The number of lines below holding the string "STAR" is the only answer wanted.

Extracted records below:

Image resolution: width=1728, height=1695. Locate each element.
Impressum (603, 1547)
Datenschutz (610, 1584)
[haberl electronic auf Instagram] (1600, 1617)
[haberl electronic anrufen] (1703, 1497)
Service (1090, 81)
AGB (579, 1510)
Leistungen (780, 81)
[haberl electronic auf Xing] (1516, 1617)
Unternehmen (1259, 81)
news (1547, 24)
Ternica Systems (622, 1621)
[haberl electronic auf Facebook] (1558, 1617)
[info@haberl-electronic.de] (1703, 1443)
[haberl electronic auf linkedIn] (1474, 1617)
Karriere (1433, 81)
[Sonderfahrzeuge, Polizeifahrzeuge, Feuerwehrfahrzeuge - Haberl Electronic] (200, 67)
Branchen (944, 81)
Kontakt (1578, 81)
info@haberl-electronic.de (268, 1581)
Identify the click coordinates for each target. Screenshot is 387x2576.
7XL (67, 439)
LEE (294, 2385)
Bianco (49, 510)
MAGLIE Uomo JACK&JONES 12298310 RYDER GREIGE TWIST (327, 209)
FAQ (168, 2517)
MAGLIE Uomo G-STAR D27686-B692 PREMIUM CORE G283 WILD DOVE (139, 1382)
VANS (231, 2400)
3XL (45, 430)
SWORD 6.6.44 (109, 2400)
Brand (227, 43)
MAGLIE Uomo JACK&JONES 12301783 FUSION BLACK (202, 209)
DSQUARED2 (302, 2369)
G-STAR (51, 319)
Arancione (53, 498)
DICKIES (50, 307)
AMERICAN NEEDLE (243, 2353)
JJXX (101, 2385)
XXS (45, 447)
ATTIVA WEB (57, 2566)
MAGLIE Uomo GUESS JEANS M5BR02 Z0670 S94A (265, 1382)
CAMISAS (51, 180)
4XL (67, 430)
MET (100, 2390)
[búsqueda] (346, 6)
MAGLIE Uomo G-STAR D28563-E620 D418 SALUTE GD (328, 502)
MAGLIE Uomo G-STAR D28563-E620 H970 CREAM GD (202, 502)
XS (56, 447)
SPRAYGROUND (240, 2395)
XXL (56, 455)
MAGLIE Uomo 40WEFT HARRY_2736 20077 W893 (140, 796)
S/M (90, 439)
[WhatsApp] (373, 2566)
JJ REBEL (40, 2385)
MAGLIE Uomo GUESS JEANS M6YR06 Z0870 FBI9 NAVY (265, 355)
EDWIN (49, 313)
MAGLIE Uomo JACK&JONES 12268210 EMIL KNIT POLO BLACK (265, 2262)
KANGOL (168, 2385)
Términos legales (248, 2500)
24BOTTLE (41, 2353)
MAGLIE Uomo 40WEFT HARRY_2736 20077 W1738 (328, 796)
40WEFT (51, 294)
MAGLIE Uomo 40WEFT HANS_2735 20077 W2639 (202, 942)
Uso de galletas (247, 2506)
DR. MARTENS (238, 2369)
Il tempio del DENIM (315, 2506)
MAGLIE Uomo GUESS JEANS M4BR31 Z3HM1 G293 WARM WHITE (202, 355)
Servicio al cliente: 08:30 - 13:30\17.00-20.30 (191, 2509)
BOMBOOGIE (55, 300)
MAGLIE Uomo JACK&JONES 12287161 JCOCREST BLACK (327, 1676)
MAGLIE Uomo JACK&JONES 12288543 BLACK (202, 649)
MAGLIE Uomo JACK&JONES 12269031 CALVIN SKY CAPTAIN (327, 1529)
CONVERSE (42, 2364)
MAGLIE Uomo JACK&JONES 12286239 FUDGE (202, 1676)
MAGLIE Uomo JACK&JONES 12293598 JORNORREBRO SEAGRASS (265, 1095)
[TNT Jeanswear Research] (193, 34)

End of Extracted records.

Response to this exercise —
4